US pork producers want truck issue resolved
The National Pork Producers Council (NPPC) and state pork producer organisations have urged the Obama Administration to resolve a dispute with Mexico regarding trucks entering the US.
Last March, the Mexican government imposed higher tariffs on an estimated US$2.4 billion of US goods after the US Congress failed to renew a pilot programme that allowed a limited number of Mexican trucking companies to work beyond the 25-mile commercial zone previously created in the US.
In a letter to President Obama, NPPC and 37 state producer associations asked the US government to live up to a provision in the 1994 North American Free-Trade Agreement (NAFTA) that allows Mexican trucks to haul freight into and out of the US.
Mexican trucks had been operating in the US under the Cross-Border Trucking Pilot Programme, which was started by the US Department of Transportation in September 2007 as a way to implement the NAFTA trucking provision.

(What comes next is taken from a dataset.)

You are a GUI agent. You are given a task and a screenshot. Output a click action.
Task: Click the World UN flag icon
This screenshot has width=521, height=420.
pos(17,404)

That provision was supposed to start in December 1995 and take full effect by January 1, 2000.
Congress refused to renew the pilot programme or to implement the NAFTA provision, citing concerns about the safety of Mexican trucks even though the pilot programme held them to the same safety standards as US trucks and were examined and cleared by US inspectors. In February 2001, a NAFTA dispute-settlement panel ruled that excluding Mexican trucks violated US obligations under NAFTA. The ruling gave Mexico the right to retaliate against US products entering Mexico.
"We need to get this trucking issue resolved," said NPPC President Sam Carney, a pork producer from Adair, Iowa, "Mexico is an important market for US pork, which right now isn't on the retaliation list, but it could be. More importantly, this needs to be resolved so our trading partners have assurance that the US will live up to its trade obligations."
In 2009, the US exported more than 503,000 tonnes of pork to Mexico, for a value of US$762 million, making it the No. 2 market for US pork exports.